You will be reassured that your original investment is genuine and encouraged not to pull out of the deal or report it to us. You might even be threatened with legal action, although this is usually not carried through – get legal advice if you are concerned.

Claims that your investment will soon soar in value are common in recovery rooms, or you may be told you can swap it for another deal, with a transfer fee involved.

You might also be asked to pay a capital gains tax bill before the large profit you were promised can be released to you, even if it never actually will be.

An offer to buy back the shares or investment that you have lost money on, might need an administration fee or insurance deposit to firstly be paid. But you are unlikely to ever receive the money from their supposed sale.

What happens when you combine these two simple ideas? A semi-automated recovery room, that’s what.

Carbon Neutral Investments (directed, until just after a previous FCA warning was issued, by Paul Seakens) and Gemmax Solutions (director: Paul Seakens) are the subject of a warning from the UK’s Financial Conduct Authority, issued in July:

FCA July Warning Capture

Let’s remind ourselves, also, that Carbon Neutral Investments has partnership deals with the Sauber Formula 1 team, and with both What Car and Haymarket Media Group, among others.

And finally, let us Google a few names from the consolidated client list of Carbon Neutral Investments (available here) and Gemmax Solutions (available here), and see what pops up. There are, by the way, just shy of 90 firm names on that consolidated list, which gives some idea of the scope of this operation.

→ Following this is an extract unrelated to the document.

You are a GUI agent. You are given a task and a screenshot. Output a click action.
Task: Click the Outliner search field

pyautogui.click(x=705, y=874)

First let’s try Googling “AGT Investments”, which is a previous name of Carbon Neutral Investments,
Opus Previous Names Capture

…as it happens. This pops up in the Google ads:
AGT Recovery scam

Now let’s try AIS Capital:
AIS Capital Capture

…and so on. In fact, when one plods through the whole list, one finds that 31 out of 89 company name searches get the ad for whichcarboncredit.com, displayed either at the top or the bottom of the page. That may change, of course, but the screen dumps are in safe hands.

So who are whichcarboncredit.com, and why are they so well informed about the vagaries of a bunch of dodgy carbon brokers (“Broker disappeared”) that have fled by night? On their web site it appears that all whichcarboncredit.com really want to do is collect the enquirer’s email address and telephone number. Top tip: don’t give it to them.

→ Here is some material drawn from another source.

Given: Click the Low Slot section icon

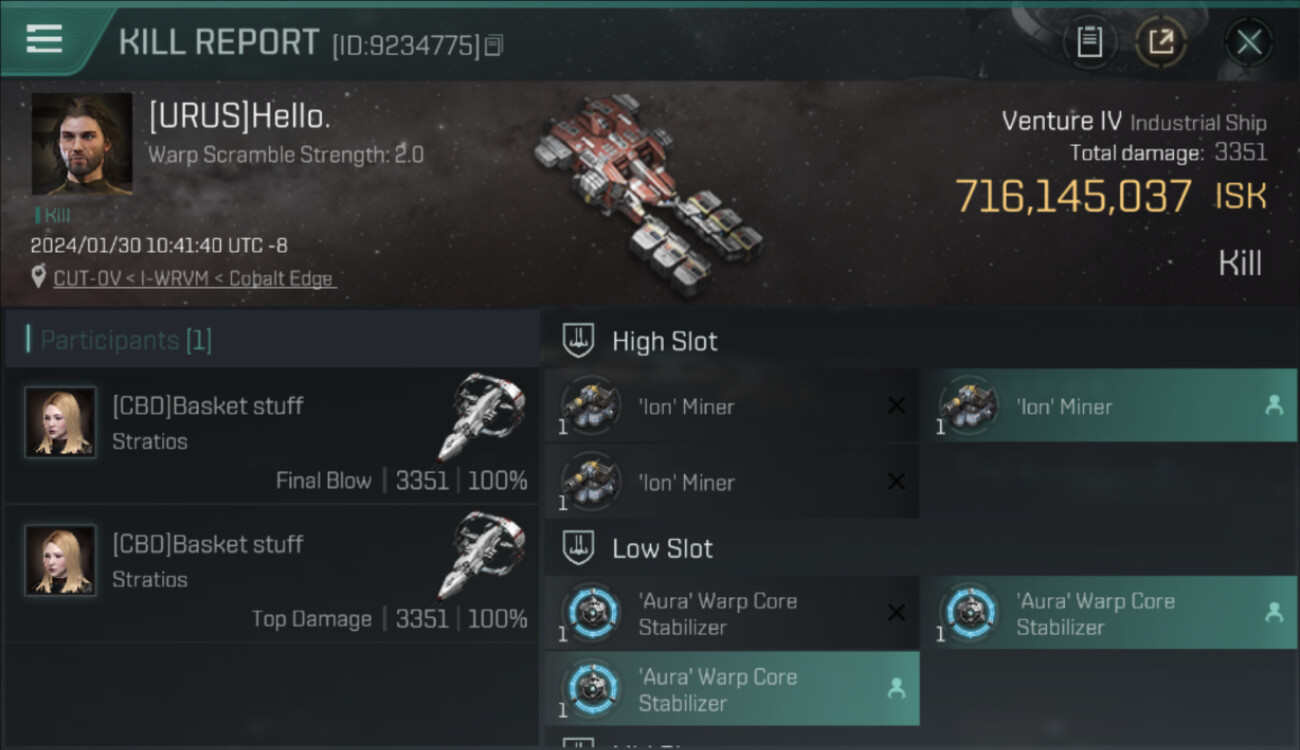Looking at the screenshot, I should 579,548.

Further illumination comes when one consults the whois record. It was registered by someone called Luke Ryan, who gives an address in Southampton, a city in Hampshire. There turns out to be another sighting, in November 2012, of a Luke Ryan connected with carbon credit dodginess in Hampshire:

Earlier this month, the BBC secretly filmed the director of UK-based company Enviro Associates making “apparently misleading” claims about the amount of money to be made by investing in carbon credits. The director, Luke Ryan, said there was “serious money” to be made.

Ryan was offering carbon credits for sale at a price of £5.50 each. He claimed that this was a discounted rate, compared to the “retail price” of £7. Ryan said that,

“In the next four to five years the market could go from anywhere from 100 to 500%. So you could be buying at £5.50 now, but in a year’s time it could be [worth] £10, £11, £12, £13.”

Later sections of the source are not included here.